Rating: 4.3/5 (26 votes)

Voters:

Comments

swnyc2
Swnyc2 - 11 months ago
BRAVO!

(But, by the same logic, if you realize your original thesis was in error, and you no longer believe you are holding stock in a company that has favorable long term economics, you should sell the stock.)
aagold
Aagold premium member - 11 months ago


Science,

I just noticed this from your "about the author" description:

"On the sell side, I'll generally spread my sells over a few trades at 5-10% intervals as I approach my estimate of fair value; with the truly great businesses, I demand a substantial premium to the average market valuation due to what I believe are the understated benefits to the long term investor of outsized returns and time on intrinsic value."

Ummm.... isn't this a bit inconsistent with what you wrote in this article? It seems to me you're really struggling to justify this arbitrary constraint of holding on to any stock you've bought for at least a few years, regardless of what new information comes to light. Isn't that just an excuse to bury your head in the sand when things change and engage in "thumb sucking", as Warren calls it?

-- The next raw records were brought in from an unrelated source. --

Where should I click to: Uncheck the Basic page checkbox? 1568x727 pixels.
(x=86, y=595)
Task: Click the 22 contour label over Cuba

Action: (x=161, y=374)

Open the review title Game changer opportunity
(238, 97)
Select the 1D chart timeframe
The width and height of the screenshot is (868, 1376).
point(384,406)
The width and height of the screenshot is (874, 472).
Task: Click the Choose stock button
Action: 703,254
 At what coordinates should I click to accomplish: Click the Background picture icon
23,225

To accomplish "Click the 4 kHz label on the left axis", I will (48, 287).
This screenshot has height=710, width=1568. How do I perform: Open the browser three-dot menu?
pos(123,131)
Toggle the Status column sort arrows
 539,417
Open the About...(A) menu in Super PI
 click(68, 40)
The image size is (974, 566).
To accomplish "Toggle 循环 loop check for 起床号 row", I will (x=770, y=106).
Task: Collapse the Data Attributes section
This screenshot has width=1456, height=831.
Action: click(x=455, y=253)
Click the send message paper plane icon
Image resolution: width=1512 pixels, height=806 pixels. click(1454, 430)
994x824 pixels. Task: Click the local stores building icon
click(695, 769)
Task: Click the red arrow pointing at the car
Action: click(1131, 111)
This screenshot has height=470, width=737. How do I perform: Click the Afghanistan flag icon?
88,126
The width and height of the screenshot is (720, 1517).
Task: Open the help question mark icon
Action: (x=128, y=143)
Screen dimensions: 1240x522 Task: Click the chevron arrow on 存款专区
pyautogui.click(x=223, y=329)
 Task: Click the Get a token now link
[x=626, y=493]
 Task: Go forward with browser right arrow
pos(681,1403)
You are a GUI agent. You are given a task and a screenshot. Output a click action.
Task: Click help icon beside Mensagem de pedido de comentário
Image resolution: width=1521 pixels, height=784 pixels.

I really wish Warren Buffett was willing to read our discussion about this issue and tell you what he thinks, because I'd be willing to bet a lot of money that he'd disagree with what you're saying here. Yes, of course it makes sense to think long term and to avoid the types of meaningless short-term noise so many traders get caught up with. And yes, it's also true that years can go by without an intelligent investor taking any action whatsoever - that makes perfect sense in certain circumstances. But to say that you're going to have an iron-clad policy of never selling a stock you've bought unless you've held on to it for a few years, regardless of what new information comes to light, or how the current price compares to a conservative estimate of *long term* intrinsic value, or what other opportunities are out there - I'm sorry, but that just makes no sense (sorry to be so blunt).

- aagold

sapporosteve
Sapporosteve premium member - 11 months ago
Science,

I can understand you wanting to hold for a longer period than most, but given JCP dropped 18% yesterday and is down another 8% in pre-market due to a Goldman Sachs credit assessment, this brings the year to date decline to 46%. Now if you bought in around $20, then you need JCP to more than double just to get back to your starting price (I admit I dont know what you bought at).

Even the great Buffett bailed out when he believed after a rational assessment that he had made a mistake.

I think retailers will bounce back and respond to online sales etc but I think they may be a lousy investment for a while yet.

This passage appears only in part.